February 15th, 2008 at 4:05 am
Thanks for keeping us up to date with exactly what’s going on guys. It takes a lot of the worry out of the situation. Good luck with the kernel update.
February 15th, 2008 at 5:55 am
Darn it! It was working then as well.
February 15th, 2008 at 8:57 am
Thanks Guys!.. Back on and running.. Think Tim needs to get some sleep! - Make sure the team have a beer or two on Saturday night !!!
Btw.. Did you guys sent me a purple’ish/pink glitter lava lamp just before xmas ??
(Cos I got one, and have no idea where or who sent it !!)
February 15th, 2008 at 10:51 am
Well, all seems back up, but my ‘big’ upload from yesterday obviously wasn’t on the backup, so I need to upload it again! Wish me luck!
February 15th, 2008 at 11:24 am
Thanks guys for burning the midnight oil and getting this resolved!
February 15th, 2008 at 1:20 pm
All I can add is thank you!
February 15th, 2008 at 6:58 pm
Hi All,
Thanks for all the kind words here, to answer a few questions I have seen here….

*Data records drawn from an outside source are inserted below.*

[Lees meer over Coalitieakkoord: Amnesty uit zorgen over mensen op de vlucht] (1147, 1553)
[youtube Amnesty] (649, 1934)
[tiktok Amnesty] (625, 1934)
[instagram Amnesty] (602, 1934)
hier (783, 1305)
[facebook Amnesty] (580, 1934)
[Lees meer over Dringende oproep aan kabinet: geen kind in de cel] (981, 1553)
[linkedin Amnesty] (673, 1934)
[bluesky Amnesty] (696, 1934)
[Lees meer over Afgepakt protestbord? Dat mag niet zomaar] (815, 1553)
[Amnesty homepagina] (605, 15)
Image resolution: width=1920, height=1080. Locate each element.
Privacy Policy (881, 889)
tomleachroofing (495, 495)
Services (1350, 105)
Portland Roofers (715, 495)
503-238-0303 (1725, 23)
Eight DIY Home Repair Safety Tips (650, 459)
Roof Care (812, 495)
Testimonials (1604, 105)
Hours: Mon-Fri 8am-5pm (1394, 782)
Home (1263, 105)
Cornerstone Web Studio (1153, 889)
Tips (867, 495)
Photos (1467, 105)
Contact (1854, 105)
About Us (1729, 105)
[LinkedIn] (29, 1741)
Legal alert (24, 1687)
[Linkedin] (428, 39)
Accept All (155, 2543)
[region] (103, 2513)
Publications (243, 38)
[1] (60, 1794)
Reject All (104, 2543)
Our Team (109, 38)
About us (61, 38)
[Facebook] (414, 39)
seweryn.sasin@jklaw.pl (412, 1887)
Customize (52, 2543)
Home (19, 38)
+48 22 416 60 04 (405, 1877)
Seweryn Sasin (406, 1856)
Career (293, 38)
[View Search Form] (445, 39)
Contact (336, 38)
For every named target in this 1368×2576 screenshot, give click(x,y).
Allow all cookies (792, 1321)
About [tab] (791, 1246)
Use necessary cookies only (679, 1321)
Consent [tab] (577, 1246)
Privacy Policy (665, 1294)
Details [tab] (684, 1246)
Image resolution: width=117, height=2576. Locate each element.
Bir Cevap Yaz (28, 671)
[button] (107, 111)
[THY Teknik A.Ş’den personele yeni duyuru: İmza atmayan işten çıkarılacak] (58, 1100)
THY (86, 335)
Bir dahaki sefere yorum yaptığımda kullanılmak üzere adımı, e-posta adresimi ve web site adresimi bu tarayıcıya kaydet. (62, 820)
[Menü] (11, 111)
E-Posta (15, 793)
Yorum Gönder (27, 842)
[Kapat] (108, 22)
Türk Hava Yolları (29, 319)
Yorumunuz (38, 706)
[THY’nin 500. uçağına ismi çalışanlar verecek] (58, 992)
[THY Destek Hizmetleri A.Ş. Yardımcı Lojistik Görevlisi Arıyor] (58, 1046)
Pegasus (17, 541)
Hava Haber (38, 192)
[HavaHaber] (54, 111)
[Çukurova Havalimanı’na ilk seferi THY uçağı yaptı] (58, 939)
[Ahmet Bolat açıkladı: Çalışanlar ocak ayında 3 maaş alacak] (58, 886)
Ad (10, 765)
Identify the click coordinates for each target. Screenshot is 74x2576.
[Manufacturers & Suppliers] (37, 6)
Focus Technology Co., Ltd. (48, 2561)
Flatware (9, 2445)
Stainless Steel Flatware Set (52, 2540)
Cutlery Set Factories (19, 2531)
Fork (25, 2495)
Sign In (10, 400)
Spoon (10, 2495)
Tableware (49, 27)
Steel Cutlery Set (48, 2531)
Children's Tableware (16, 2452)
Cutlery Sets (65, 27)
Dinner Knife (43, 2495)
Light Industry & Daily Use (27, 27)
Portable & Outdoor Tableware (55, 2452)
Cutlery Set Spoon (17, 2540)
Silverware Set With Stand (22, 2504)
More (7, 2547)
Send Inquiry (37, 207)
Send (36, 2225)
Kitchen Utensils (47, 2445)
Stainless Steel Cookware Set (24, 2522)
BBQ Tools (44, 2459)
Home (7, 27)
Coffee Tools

@ Carl: As far as I have seen so far we’ve seen no data loss, or at least, no reports of any. We’ve seen a couple of locked databases that have just required a repair from phpmyadmin and that is about it. Oh and also, no we didn’t use matchsticks, a mix of redbull, kfc and sugary rubbish kept us all going through the night
@ Paul: thanks for the kind words, although I doubt any of us will be awake enough by tonight to feel like going down the pub
Yes we would have sent you a lava lamp at around Christmas if you signed up during that promotion - http://www.evohosting.co.uk/blog/index.php/2007/11/01/november07-specials/
Thanks again everyone
February 15th, 2008 at 7:07 pm
Thanks for all the hard work that has already been done and for the work that’s still to be done to resolve the issues
February 15th, 2008 at 8:48 pm
What caused the server to shut down.
*gets gun out* Hackers ?
February 16th, 2008 at 11:35 pm
Thanks to the efforts of Tim and the boys, my crappy website is back to normal. I have been with Evo since pretty much the start and this is a very rare occurrence. Last time was a HDD failure and we all got double space and bandwidth, even though it was down for a tiny amount of time.
I feel for the businesses that have been affected but knowing Tim (and reading some of the comments above) he would have stopped at nothing to get Vortex back up and running as fast as possible.
They have always helped me fast and effectively and I for one thank them for their efforts.